### Task requirements
1) In the blog post, condense the paragraph that begins "Since Pandora is free" into two or three sentences that keep its main facts.
2) Write out the part of the blog post that opens with the words containing "It is Saturday" and closes with "isn’t my day.".
3) Translate this sentence from the blog post into Spanish: "While exercising I have my Pandora app selecting some workout appropriate music."

### Document segment

◆ ◆ ◆

My mind garden was still a wreck as I sat down for my first class at the SOM on April 28th, 2016. It was a rocky, weedy plot of ground. It was not ready for planting, growing, seeding. There are many reasons for that: grief, stress, self-pity, lots of drinking. You get the point. Did I mention drinking?  I did not yet understand as the class started that I had the shovel in hand, ready to crack open that plot of rocky, weedy earth and plant the seeds of Tripio.

Has it been a year since that was posted? Tripio has been published and is doing what it should be doing. I have been using my mind garden to work on my next novel entitled “Back outta the World“. I feel like I’ve done so much since I started this blog. I could go into it all. I have in fact. Right here in this blog. Well done, Jerry. I hope the next year is as rewarding.

“May I help who’s next?”

It is Saturday morning and later I will head off to my local Get Fit for a weekend workout. Sure, I go for my cardio workout. My goal, as suggested by my GP, is to get my heart rate up to 150 at least once during my time on the cross trainer. It isn’t easy. But the getting up, the climb, to the accelerated heart rate is what does the most good. Simply running in place for 20 minutes with only a slightly accelerated heart rate apparently has little benefit.”It’s the climb” as Miley Cirus would sing.

While exercising I have my Pandora app selecting some workout appropriate music. Recently, I’ve been favoring Abba. If “Mama Mia” doesn’t get me moving, then it just isn’t my day.

Since Pandora is free it has commercial interruptions. I know I could move on to an upgrade or source my music by some other means, but this task never seems to make it to the top of the pile of things to do. So, I stick with Pandora and the commercials, even if I hate them more and more. How dare they try to steal my thoughts at the time they are doing me the most good? It is almost a physical pain to be moving, sweating and cleansing my body, mind and spirit and have a commercial begin “Hey!”

I used to simply rip out my ear speakers and toss them violently off my head until my phone said the commercial was over. I was then safe from a commercial violating my mind for several more songs or hopefully until the conclusion of my workout. Still, I felt cheated of a minute of my precious and wonderful workout time. A time I use as much as mental cardio as physical. But, I have recently found a solution.

It is not switching apps, accessing a different source for music or ditching the phone altogether. No. I decided to use the interruptions to make my mind healthier, just as interval training makes my cardiovascular system stronger by making it climb and stop and restart.

Now I use the commercial interruptions as my interval training for my mind. You see, typically I have found that when the body is moving the mind, especially the subconscious mind, it says “Hell yea. I’m free to do things”. So I listen to my mind while working out and it usually brings me pure, fearless thoughts for my books, the blog and my life as a whole. I later use these healthy thoughts to affect my life in positive ways. I have seen it work. To have an unwanted voice try to reach into my head during this time is unacceptable to me.

So, this morning when I’m on the cross trainer and a thought stealing commercial comes on, I will smile. I will simply remove the ear speakers calmly and begin my mental interval training. I will start “the climb”, which to reiterate, the part that does the most good. It strengthens my mind against unwanted distractions, interruptions and commercials. It make them easier to ignore, which of course is the last thing the folks behind the commercials want out of me. So, to them I say, bring them on. Make my mind clearer and stronger.

◆ ◆ ◆

### Provided information
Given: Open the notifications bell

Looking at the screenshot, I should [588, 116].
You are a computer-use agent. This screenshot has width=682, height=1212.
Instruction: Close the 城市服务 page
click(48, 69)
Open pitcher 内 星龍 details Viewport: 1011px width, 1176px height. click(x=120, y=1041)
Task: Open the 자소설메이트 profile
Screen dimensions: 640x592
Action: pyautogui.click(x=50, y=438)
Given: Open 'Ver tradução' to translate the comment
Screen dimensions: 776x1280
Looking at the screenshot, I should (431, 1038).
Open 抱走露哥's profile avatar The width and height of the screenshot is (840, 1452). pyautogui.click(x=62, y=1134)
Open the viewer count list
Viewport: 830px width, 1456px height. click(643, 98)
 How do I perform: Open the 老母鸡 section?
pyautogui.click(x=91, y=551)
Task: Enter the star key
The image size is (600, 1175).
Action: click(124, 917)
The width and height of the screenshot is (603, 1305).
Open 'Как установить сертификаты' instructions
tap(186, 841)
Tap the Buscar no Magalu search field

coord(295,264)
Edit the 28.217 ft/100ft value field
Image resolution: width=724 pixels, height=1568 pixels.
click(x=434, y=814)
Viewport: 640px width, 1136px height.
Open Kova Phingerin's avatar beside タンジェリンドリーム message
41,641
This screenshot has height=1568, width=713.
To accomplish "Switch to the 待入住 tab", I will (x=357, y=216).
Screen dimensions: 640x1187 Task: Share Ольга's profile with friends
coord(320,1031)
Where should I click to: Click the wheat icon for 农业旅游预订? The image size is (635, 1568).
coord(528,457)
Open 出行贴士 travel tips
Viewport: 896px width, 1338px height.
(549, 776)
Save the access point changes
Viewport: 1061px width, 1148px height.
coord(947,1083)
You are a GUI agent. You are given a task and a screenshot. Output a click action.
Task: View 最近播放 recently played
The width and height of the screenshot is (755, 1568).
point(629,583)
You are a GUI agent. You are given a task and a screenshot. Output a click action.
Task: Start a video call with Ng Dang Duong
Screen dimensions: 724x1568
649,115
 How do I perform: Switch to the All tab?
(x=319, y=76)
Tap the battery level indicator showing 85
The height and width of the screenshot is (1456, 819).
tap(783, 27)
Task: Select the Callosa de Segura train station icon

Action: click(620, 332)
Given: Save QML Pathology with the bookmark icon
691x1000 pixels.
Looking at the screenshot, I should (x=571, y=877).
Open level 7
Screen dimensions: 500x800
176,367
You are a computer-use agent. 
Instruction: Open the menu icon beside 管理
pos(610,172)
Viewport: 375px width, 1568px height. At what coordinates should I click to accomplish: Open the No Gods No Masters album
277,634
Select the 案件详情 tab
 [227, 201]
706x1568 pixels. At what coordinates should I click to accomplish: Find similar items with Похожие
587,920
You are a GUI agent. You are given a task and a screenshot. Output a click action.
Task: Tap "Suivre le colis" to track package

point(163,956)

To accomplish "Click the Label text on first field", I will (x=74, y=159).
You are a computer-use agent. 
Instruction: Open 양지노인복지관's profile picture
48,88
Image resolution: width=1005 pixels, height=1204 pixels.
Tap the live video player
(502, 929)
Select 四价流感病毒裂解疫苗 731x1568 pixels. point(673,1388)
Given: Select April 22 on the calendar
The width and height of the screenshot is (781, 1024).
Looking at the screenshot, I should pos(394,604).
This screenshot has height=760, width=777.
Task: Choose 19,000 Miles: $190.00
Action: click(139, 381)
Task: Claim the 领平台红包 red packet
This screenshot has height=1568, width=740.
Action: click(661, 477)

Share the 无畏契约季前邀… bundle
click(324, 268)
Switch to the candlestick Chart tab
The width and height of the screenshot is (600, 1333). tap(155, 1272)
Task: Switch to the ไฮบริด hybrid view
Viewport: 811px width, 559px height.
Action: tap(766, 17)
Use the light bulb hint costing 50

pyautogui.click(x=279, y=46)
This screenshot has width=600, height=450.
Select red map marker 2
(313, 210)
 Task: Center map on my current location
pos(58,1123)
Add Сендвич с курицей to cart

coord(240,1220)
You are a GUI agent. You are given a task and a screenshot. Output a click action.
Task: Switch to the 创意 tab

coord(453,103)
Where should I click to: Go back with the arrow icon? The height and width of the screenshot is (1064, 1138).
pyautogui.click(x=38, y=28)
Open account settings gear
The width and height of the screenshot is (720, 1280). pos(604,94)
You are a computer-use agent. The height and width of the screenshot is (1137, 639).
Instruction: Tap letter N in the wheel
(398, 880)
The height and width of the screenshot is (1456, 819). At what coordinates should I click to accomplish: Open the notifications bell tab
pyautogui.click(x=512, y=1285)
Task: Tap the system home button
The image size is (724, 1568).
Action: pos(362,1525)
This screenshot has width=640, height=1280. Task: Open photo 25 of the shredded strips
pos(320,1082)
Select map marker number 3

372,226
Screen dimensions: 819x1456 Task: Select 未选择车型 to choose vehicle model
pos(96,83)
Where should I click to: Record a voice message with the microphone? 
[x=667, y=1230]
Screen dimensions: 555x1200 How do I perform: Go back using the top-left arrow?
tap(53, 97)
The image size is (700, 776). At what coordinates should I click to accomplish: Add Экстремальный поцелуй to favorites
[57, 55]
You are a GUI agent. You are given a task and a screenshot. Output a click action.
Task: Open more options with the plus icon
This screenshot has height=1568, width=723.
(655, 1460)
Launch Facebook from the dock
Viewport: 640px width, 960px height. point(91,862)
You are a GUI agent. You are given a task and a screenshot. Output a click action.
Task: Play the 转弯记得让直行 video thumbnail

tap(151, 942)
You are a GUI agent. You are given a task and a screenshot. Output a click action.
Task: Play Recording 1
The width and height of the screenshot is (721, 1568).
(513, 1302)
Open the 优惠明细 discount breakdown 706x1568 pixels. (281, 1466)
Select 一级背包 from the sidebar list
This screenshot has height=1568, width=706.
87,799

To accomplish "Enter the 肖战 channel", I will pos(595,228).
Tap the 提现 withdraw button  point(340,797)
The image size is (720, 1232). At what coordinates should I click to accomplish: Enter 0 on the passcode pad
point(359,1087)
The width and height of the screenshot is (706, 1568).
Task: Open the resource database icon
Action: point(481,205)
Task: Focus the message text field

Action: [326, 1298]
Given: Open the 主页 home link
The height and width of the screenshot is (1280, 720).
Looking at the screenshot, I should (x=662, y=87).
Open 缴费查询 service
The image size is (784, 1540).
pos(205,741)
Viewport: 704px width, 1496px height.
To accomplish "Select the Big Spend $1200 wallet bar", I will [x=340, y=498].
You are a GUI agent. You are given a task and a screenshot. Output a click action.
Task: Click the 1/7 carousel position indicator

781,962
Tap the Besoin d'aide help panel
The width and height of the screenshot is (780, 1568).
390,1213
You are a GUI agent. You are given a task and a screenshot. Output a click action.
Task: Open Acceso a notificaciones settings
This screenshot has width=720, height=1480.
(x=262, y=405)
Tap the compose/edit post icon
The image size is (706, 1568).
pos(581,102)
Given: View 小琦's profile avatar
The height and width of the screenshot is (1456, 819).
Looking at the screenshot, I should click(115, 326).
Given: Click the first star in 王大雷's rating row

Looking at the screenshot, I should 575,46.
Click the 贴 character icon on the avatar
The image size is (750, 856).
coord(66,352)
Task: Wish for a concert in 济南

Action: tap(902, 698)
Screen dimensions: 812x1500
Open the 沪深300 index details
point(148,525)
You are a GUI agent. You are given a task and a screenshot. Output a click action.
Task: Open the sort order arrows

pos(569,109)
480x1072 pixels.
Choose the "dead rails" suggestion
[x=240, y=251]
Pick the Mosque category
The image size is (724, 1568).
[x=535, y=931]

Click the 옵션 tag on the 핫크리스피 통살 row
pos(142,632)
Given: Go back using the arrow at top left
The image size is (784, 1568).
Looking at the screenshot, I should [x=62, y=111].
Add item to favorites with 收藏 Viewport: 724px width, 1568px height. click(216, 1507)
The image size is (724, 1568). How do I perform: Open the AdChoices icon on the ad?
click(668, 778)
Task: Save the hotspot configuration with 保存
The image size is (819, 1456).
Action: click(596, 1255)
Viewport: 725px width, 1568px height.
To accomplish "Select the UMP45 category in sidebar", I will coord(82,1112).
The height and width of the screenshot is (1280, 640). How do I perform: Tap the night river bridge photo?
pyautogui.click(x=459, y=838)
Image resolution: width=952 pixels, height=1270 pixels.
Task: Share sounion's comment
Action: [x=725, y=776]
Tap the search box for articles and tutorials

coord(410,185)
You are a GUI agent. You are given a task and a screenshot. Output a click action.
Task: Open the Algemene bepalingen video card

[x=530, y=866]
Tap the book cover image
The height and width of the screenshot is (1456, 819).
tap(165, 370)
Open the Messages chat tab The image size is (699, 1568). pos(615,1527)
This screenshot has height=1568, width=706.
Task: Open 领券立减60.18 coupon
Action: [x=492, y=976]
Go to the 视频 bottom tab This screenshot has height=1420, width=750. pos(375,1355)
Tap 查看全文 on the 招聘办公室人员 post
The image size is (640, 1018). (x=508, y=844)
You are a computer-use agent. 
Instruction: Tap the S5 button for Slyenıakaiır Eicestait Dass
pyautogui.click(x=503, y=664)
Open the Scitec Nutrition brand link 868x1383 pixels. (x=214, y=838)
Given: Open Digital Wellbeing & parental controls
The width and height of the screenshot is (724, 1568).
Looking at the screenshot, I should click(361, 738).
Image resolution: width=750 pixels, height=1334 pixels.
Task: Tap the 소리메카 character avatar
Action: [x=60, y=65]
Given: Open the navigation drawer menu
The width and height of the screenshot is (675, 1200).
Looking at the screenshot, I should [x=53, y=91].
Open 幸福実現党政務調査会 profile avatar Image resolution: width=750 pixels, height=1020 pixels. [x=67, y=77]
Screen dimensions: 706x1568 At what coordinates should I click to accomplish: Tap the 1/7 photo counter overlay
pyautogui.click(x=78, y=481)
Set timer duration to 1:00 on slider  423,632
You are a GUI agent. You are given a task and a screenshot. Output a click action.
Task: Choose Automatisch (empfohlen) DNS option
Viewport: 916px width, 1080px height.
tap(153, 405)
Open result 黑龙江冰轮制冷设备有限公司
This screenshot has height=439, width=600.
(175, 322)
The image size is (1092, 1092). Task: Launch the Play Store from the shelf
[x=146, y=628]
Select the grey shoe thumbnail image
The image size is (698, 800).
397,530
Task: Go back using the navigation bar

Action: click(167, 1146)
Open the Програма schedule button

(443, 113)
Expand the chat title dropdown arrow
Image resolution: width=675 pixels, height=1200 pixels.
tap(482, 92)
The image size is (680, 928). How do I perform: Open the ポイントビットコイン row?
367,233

◆ ◆ ◆

### Final results
1) The free version of Pandora has commercials. The writer could upgrade or get music another way but never gets around to it, so they stay with Pandora despite hating the commercials more and more. The commercials are especially painful when they break in during a workout that cleanses body, mind and spirit.

2)
It is Saturday morning and later I will head off to my local Get Fit for a weekend workout. Sure, I go for my cardio workout. My goal, as suggested by my GP, is to get my heart rate up to 150 at least once during my time on the cross trainer. It isn’t easy. But the getting up, the climb, to the accelerated heart rate is what does the most good. Simply running in place for 20 minutes with only a slightly accelerated heart rate apparently has little benefit.”It’s the climb” as Miley Cirus would sing.

While exercising I have my Pandora app selecting some workout appropriate music. Recently, I’ve been favoring Abba. If “Mama Mia” doesn’t get me moving, then it just isn’t my day.

3) Mientras hago ejercicio, dejo que mi aplicación Pandora seleccione música adecuada para entrenar.